Second-Generation Satellite-Based Augmentation System (SBAS)
Second-Generation Satellite-Based Augmentation System (SBAS)

This innovative research project aims to demonstrate how a second-generation Satellite-Based Augmentation System (SBAS) testbed can – for the first time – use signals from both the Global Positioning System (GPS) and the Galileo constellation, and dual frequencies, to achieve even greater GNSS integrity and accuracy. Over two years, the testbed will validate applications in nine industry sectors: agriculture, aviation, construction, maritime, mining, rail, road, spatial, and utilities.

«Many industries rely on GNSS signals for accurate, safe navigation. Users must be confident in the position solutions calculated by GNSS receivers. The term ‘integrity’ defines the confidence in the position solutions provided by GNSS», explained Lockheed Martin Australia and New Zealand Chief Executive Vince Di Pietro. «Industries where safety-of-life navigation is crucial want assured GNSS integrity».

Ultimately, the second-generation SBAS testbed will broaden understanding of how this technology can benefit safety, productivity, efficiency and innovation in Australia’s industrial and research sectors.

«We are excited to have an opportunity to work with Geoscience Australia and Australian industry to demonstrate the best possible GNSS performance and proud that Australia will be leading the way to enhance space-based navigation and industry safety», Di Pietro added.

Basic GNSS signals are accurate enough for many civil positioning, navigation and timing users. However, these signals require augmentation to meet higher safety-of-life navigation requirements. The second-generation SBAS will mitigate that issue.

Once the SBAS testbed is operational, basic GNSS signals will be monitored by widely-distributed reference stations operated by Geoscience Australia. An SBAS testbed master station, installed by teammate GMV, of Spain, will collect that reference station data, compute corrections and integrity bounds for each GNSS satellite signal, and generate augmentation messages.

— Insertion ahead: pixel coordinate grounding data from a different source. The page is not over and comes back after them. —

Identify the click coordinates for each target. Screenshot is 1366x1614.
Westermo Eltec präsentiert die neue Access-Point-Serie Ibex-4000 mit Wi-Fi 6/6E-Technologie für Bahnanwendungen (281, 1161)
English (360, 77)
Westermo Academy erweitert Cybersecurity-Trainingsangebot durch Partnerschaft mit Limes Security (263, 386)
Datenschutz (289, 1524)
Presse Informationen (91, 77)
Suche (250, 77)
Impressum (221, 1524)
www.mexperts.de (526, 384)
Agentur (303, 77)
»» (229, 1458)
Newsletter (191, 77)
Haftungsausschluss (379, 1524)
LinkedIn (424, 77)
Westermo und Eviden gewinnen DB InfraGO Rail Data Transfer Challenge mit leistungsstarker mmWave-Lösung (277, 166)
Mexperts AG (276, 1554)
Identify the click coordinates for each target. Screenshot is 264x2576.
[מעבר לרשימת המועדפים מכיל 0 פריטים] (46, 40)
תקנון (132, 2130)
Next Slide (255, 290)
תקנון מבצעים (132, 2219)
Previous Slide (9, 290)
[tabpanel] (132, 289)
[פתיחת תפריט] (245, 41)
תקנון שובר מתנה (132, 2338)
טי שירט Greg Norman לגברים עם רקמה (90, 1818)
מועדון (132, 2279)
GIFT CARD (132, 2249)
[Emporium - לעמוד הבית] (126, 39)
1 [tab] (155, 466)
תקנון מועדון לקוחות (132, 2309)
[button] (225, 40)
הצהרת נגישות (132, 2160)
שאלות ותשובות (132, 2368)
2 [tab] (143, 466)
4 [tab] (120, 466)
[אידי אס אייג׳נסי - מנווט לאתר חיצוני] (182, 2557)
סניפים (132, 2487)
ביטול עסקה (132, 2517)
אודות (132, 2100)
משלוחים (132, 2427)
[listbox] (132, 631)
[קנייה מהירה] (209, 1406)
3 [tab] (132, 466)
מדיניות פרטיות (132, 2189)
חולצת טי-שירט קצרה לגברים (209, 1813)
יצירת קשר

«A Lockheed Martin uplink antenna at Uralla, New South Wales will send these augmentation messages to an SBAS payload hosted aboard a geostationary Earth orbit satellite, owned by Inmarsat», explains Rod Drury, Director, International Strategy and Business Development for Lockheed Martin Space Systems Company. «This satellite rebroadcasts the augmentation messages containing corrections and integrity data to the end users. The whole process takes less than six seconds».

By augmenting signals from multiple GNSS constellations – both Galileo and GPS – second-generation SBAS is not dependent on just one GNSS. It will also use signals on two frequencies – the L1 and L5 GPS signals, and their companion E1 and E5a Galileo signals – to provide integrity data and enhanced accuracy for industries that need it the most.

Partners in this collaborative research project include the government of Australia. Lockheed Martin will provide systems integration expertise in addition to the Uralla radio frequency uplink. GMV-Spain will provide their ‘magicGNSS’ processors. Inmarsat will provide the navigation payload hosted on the 4F1 geostationary satellite. The Australia and New Zealand Cooperative Research Centre for Spatial Information will coordinate the demonstrator projects that test the SBAS infrastructure.

Lockheed Martin has significant experience with space-based navigation systems. The company developed and produced 20 GPS IIR and IIR-M satellites. It also maintains the GPS Architecture Evolution Plan ground control system, which operates the entire 31-satellite constellation.